Arthur Currie is generally considered to be among the most capable commanders of the Western Front and one of the finest commanders in Canadian military history, yet he began his military career as a part-time artillery gunner.
During the Battle of Vimy RIdge, Currie commanded the 1st Division and was influential in the development of Julian Byng’s tactical plan by highlighting lessons that could be learned from previous battles. Currie influence the decision to use massed artillery and introduce the Creeping Barrage. He also ensured that battle plans were seen and understood down to the youngest private; in doing so he helped to create a new weapon – a soldier with initiative. Following the victory at Vimy Ridge, Currie was promoted to become the first Canadian commander of the Canadian Corps. Under his command, the Canadian Corps did not see defeat and became the elite shock troops of the Allies.

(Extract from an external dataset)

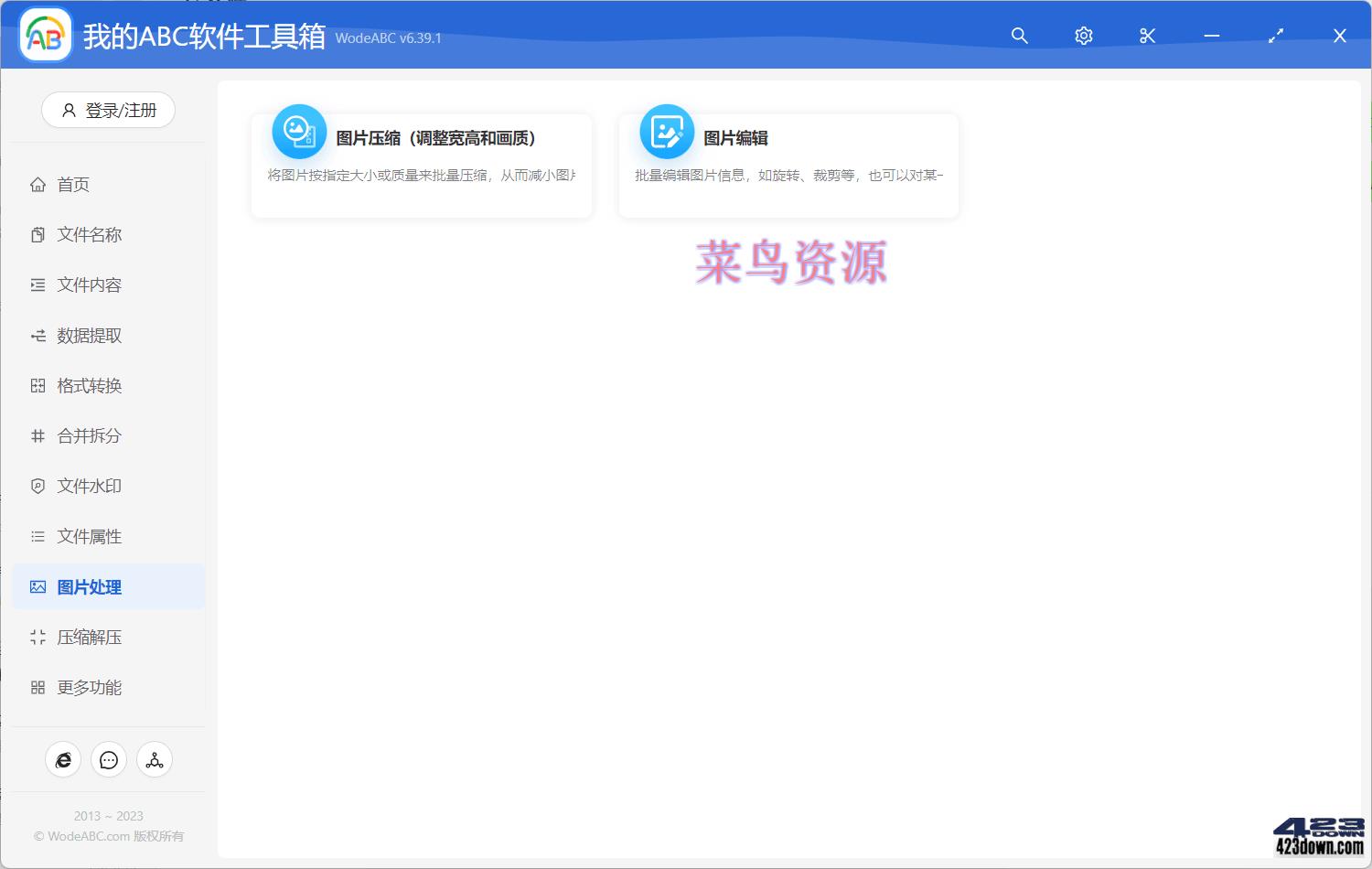
Task: Open the 图片编辑 tool card
Action: pyautogui.click(x=788, y=165)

Currie’s impressive wartime reputation did not survive intact into the post-war period. He returned to Canada on 17 August 1919, arriving Halifax. There was nobody there to meet him. When he arrived in Ottawa, he was not met with the pomp and circumstance normally bestowed upon a conquering hero. His opposition to the appointment of politically favoured officers had created enemies in Ottawa. When the war ended, Sam Hughes, the former Minister of Militia and Defence, accused Currie of having sacrificed Canadian lives in fruitless battles on the eve of the Armistice. The accusation dogged Currie for many years until he eventually fought back, winning a high-profile court case against libel in 1928.

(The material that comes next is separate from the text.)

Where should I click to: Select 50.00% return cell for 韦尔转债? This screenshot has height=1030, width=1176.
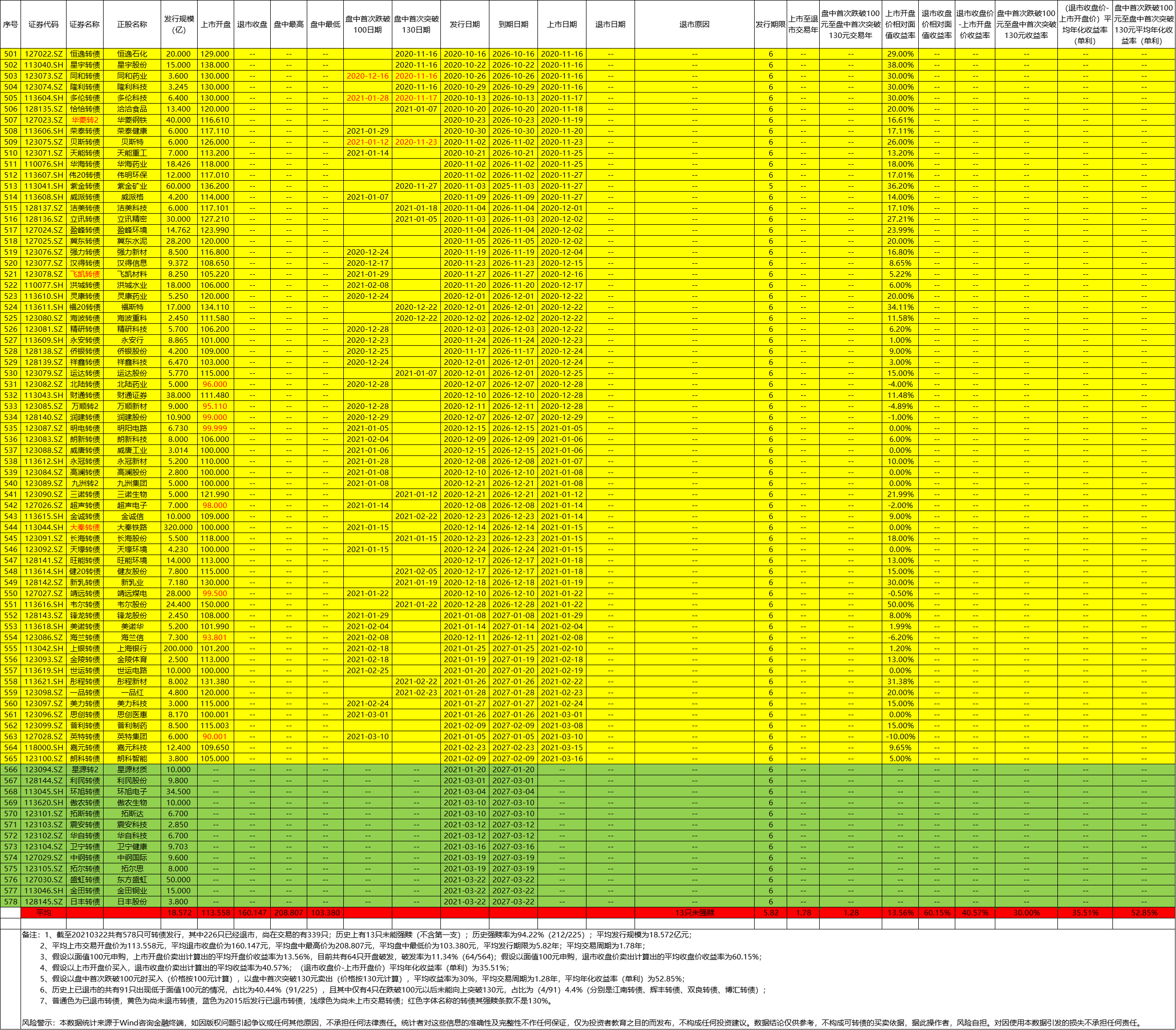pyautogui.click(x=900, y=605)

After returning to civilian life, Currie became the Principal of McGill University in Montreal. However, fighting the legal battle to clear his name took a heavy toll on him.
General Sir Arthur Currie, Canada’s greatest military commander died on 30 November 1933 in Montreal. Tens of thousands attended his funeral, the largest for any Canadian to that point in the country’s history.
No flashing genius, but a capable administrator, cool headed and even tempered and sound of judgment. He has surrounded himself with a capable staff whose counsel he shares and whose advice he takes. He is the last man in the world to stick to his own plan if a better one offers. So far as tactics go he is first among equals for such is the way his staff works.MacLean’s, winter 1991, p. 271
Many tributes and honours have been bestowed on this man, not least of which is the Currie Building at the Royal Military College of Canada in Kingston, Ontario. The building into which all graduating cadets march into, as I did in 1974, to begin their military careers.